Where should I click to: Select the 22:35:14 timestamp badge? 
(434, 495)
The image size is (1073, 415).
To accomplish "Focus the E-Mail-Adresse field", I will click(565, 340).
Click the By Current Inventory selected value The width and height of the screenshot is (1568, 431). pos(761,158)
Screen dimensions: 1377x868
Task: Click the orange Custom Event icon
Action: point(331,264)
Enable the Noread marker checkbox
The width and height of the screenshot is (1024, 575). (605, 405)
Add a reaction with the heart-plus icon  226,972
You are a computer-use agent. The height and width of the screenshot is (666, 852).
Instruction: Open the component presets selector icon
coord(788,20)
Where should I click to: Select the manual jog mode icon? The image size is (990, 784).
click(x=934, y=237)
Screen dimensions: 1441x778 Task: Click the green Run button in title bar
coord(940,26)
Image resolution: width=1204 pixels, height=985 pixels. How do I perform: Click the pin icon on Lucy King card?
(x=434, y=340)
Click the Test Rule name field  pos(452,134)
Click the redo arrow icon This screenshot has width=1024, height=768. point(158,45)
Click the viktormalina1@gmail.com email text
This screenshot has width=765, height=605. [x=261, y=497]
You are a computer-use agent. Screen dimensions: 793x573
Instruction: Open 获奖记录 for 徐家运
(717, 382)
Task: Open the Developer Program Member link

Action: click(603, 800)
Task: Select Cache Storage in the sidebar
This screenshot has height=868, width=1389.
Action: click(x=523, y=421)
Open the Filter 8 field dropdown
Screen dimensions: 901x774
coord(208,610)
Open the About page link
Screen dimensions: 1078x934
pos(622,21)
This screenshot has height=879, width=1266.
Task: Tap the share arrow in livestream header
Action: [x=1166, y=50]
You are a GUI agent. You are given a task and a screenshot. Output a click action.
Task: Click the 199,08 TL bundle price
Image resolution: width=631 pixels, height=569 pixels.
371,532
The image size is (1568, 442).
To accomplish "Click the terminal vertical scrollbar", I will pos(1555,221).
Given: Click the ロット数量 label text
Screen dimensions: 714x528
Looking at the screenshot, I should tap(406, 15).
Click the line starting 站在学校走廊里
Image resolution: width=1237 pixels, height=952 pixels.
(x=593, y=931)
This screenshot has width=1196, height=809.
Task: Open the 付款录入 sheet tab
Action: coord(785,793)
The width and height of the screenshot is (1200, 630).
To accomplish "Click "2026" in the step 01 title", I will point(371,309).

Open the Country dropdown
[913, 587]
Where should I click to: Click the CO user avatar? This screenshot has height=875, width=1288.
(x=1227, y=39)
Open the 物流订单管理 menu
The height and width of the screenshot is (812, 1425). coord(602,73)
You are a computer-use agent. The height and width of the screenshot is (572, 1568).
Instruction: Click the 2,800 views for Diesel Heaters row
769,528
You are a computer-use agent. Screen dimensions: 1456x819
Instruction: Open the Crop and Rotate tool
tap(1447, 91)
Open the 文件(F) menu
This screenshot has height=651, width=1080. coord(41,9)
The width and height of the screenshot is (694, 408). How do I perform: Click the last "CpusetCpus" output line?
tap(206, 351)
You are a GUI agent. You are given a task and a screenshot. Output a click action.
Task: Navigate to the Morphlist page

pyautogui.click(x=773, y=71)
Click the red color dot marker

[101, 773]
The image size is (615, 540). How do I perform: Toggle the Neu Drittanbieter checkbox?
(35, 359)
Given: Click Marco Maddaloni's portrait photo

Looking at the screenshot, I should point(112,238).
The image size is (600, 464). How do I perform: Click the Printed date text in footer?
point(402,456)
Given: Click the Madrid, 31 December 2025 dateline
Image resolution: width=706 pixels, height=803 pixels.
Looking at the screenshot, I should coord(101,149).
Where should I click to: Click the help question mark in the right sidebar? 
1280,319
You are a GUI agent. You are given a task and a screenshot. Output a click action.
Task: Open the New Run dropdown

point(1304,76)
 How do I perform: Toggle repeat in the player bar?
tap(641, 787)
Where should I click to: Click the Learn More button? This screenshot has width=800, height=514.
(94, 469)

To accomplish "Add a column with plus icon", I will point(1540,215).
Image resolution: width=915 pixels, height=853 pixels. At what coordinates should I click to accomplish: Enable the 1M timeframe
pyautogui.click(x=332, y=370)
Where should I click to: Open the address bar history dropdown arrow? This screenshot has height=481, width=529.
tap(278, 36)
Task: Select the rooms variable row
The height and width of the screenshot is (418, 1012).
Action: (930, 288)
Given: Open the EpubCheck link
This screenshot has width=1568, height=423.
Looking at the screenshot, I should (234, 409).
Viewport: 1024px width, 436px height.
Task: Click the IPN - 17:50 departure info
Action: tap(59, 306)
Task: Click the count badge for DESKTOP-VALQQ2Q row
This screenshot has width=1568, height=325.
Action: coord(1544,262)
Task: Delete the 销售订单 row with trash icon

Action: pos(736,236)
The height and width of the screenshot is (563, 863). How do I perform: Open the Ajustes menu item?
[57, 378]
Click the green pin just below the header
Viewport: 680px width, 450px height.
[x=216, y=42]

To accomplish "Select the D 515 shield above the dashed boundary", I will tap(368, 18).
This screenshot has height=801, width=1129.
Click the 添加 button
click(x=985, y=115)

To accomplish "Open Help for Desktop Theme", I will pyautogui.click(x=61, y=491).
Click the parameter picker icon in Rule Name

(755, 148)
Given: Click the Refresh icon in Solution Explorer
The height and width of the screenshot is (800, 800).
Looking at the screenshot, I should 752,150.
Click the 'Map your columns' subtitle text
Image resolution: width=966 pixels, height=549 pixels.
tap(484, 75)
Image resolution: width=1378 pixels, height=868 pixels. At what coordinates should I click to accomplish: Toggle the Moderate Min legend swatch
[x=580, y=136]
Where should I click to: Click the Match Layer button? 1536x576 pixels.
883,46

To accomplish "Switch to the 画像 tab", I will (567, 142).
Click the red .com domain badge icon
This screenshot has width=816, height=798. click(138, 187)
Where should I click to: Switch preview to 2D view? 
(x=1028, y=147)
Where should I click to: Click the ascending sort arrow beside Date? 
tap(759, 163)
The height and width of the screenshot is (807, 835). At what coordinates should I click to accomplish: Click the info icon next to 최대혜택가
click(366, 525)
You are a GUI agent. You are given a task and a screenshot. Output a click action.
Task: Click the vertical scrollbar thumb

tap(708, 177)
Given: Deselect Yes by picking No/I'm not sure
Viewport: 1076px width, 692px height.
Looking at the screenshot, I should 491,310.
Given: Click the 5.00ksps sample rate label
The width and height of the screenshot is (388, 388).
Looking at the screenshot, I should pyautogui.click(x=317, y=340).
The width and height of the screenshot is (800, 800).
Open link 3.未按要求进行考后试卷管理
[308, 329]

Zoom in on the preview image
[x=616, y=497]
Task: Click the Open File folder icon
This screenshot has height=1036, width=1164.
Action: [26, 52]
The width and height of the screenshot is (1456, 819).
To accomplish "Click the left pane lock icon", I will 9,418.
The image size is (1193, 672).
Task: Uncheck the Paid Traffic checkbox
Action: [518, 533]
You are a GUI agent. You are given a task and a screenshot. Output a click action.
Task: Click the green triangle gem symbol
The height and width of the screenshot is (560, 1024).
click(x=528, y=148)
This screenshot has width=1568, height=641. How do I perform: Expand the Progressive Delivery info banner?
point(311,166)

___

- Task statement:
Copy out the records above word for word.

- Problem solution:
Where should I click to: Select the 22:35:14 timestamp badge? 
(434, 495)
The image size is (1073, 415).
To accomplish "Focus the E-Mail-Adresse field", I will click(565, 340).
Click the By Current Inventory selected value The width and height of the screenshot is (1568, 431). pos(761,158)
Screen dimensions: 1377x868
Task: Click the orange Custom Event icon
Action: point(331,264)
Enable the Noread marker checkbox
The width and height of the screenshot is (1024, 575). (605, 405)
Add a reaction with the heart-plus icon  226,972
You are a computer-use agent. The height and width of the screenshot is (666, 852).
Instruction: Open the component presets selector icon
coord(788,20)
Where should I click to: Select the manual jog mode icon? The image size is (990, 784).
click(x=934, y=237)
Screen dimensions: 1441x778 Task: Click the green Run button in title bar
coord(940,26)
Image resolution: width=1204 pixels, height=985 pixels. How do I perform: Click the pin icon on Lucy King card?
(x=434, y=340)
Click the Test Rule name field  pos(452,134)
Click the redo arrow icon This screenshot has width=1024, height=768. point(158,45)
Click the viktormalina1@gmail.com email text
This screenshot has width=765, height=605. [x=261, y=497]
You are a computer-use agent. Screen dimensions: 793x573
Instruction: Open 获奖记录 for 徐家运
(717, 382)
Task: Open the Developer Program Member link

Action: click(603, 800)
Task: Select Cache Storage in the sidebar
This screenshot has height=868, width=1389.
Action: click(x=523, y=421)
Open the Filter 8 field dropdown
Screen dimensions: 901x774
coord(208,610)
Open the About page link
Screen dimensions: 1078x934
pos(622,21)
This screenshot has height=879, width=1266.
Task: Tap the share arrow in livestream header
Action: [x=1166, y=50]
You are a GUI agent. You are given a task and a screenshot. Output a click action.
Task: Click the 199,08 TL bundle price
Image resolution: width=631 pixels, height=569 pixels.
371,532
The image size is (1568, 442).
To accomplish "Click the terminal vertical scrollbar", I will pos(1555,221).
Given: Click the ロット数量 label text
Screen dimensions: 714x528
Looking at the screenshot, I should tap(406, 15).
Click the line starting 站在学校走廊里
Image resolution: width=1237 pixels, height=952 pixels.
(x=593, y=931)
This screenshot has width=1196, height=809.
Task: Open the 付款录入 sheet tab
Action: coord(785,793)
The width and height of the screenshot is (1200, 630).
To accomplish "Click "2026" in the step 01 title", I will point(371,309).

Open the Country dropdown
[913, 587]
Where should I click to: Click the CO user avatar? This screenshot has height=875, width=1288.
(x=1227, y=39)
Open the 物流订单管理 menu
The height and width of the screenshot is (812, 1425). coord(602,73)
You are a computer-use agent. The height and width of the screenshot is (572, 1568).
Instruction: Click the 2,800 views for Diesel Heaters row
769,528
You are a computer-use agent. Screen dimensions: 1456x819
Instruction: Open the Crop and Rotate tool
tap(1447, 91)
Open the 文件(F) menu
This screenshot has height=651, width=1080. coord(41,9)
The width and height of the screenshot is (694, 408). How do I perform: Click the last "CpusetCpus" output line?
tap(206, 351)
You are a GUI agent. You are given a task and a screenshot. Output a click action.
Task: Navigate to the Morphlist page

pyautogui.click(x=773, y=71)
Click the red color dot marker

[101, 773]
The image size is (615, 540). How do I perform: Toggle the Neu Drittanbieter checkbox?
(35, 359)
Given: Click Marco Maddaloni's portrait photo

Looking at the screenshot, I should point(112,238).
The image size is (600, 464). How do I perform: Click the Printed date text in footer?
point(402,456)
Given: Click the Madrid, 31 December 2025 dateline
Image resolution: width=706 pixels, height=803 pixels.
Looking at the screenshot, I should coord(101,149).
Where should I click to: Click the help question mark in the right sidebar? 
1280,319
You are a GUI agent. You are given a task and a screenshot. Output a click action.
Task: Open the New Run dropdown

point(1304,76)
 How do I perform: Toggle repeat in the player bar?
tap(641, 787)
Where should I click to: Click the Learn More button? This screenshot has width=800, height=514.
(94, 469)

To accomplish "Add a column with plus icon", I will point(1540,215).
Image resolution: width=915 pixels, height=853 pixels. At what coordinates should I click to accomplish: Enable the 1M timeframe
pyautogui.click(x=332, y=370)
Where should I click to: Open the address bar history dropdown arrow? This screenshot has height=481, width=529.
tap(278, 36)
Task: Select the rooms variable row
The height and width of the screenshot is (418, 1012).
Action: (930, 288)
Given: Open the EpubCheck link
This screenshot has width=1568, height=423.
Looking at the screenshot, I should (234, 409).
Viewport: 1024px width, 436px height.
Task: Click the IPN - 17:50 departure info
Action: tap(59, 306)
Task: Click the count badge for DESKTOP-VALQQ2Q row
This screenshot has width=1568, height=325.
Action: coord(1544,262)
Task: Delete the 销售订单 row with trash icon

Action: pos(736,236)
The height and width of the screenshot is (563, 863). How do I perform: Open the Ajustes menu item?
[57, 378]
Click the green pin just below the header
Viewport: 680px width, 450px height.
[x=216, y=42]

To accomplish "Select the D 515 shield above the dashed boundary", I will tap(368, 18).
This screenshot has height=801, width=1129.
Click the 添加 button
click(x=985, y=115)

To accomplish "Open Help for Desktop Theme", I will pyautogui.click(x=61, y=491).
Click the parameter picker icon in Rule Name

(755, 148)
Given: Click the Refresh icon in Solution Explorer
The height and width of the screenshot is (800, 800).
Looking at the screenshot, I should 752,150.
Click the 'Map your columns' subtitle text
Image resolution: width=966 pixels, height=549 pixels.
tap(484, 75)
Image resolution: width=1378 pixels, height=868 pixels. At what coordinates should I click to accomplish: Toggle the Moderate Min legend swatch
[x=580, y=136]
Where should I click to: Click the Match Layer button? 1536x576 pixels.
883,46

To accomplish "Switch to the 画像 tab", I will (567, 142).
Click the red .com domain badge icon
This screenshot has width=816, height=798. click(138, 187)
Where should I click to: Switch preview to 2D view? 
(x=1028, y=147)
Where should I click to: Click the ascending sort arrow beside Date? 
tap(759, 163)
The height and width of the screenshot is (807, 835). At what coordinates should I click to accomplish: Click the info icon next to 최대혜택가
click(366, 525)
You are a GUI agent. You are given a task and a screenshot. Output a click action.
Task: Click the vertical scrollbar thumb

tap(708, 177)
Given: Deselect Yes by picking No/I'm not sure
Viewport: 1076px width, 692px height.
Looking at the screenshot, I should 491,310.
Given: Click the 5.00ksps sample rate label
The width and height of the screenshot is (388, 388).
Looking at the screenshot, I should pyautogui.click(x=317, y=340).
The width and height of the screenshot is (800, 800).
Open link 3.未按要求进行考后试卷管理
[308, 329]

Zoom in on the preview image
[x=616, y=497]
Task: Click the Open File folder icon
This screenshot has height=1036, width=1164.
Action: [26, 52]
The width and height of the screenshot is (1456, 819).
To accomplish "Click the left pane lock icon", I will 9,418.
The image size is (1193, 672).
Task: Uncheck the Paid Traffic checkbox
Action: [518, 533]
You are a GUI agent. You are given a task and a screenshot. Output a click action.
Task: Click the green triangle gem symbol
The height and width of the screenshot is (560, 1024).
click(x=528, y=148)
This screenshot has width=1568, height=641. How do I perform: Expand the Progressive Delivery info banner?
point(311,166)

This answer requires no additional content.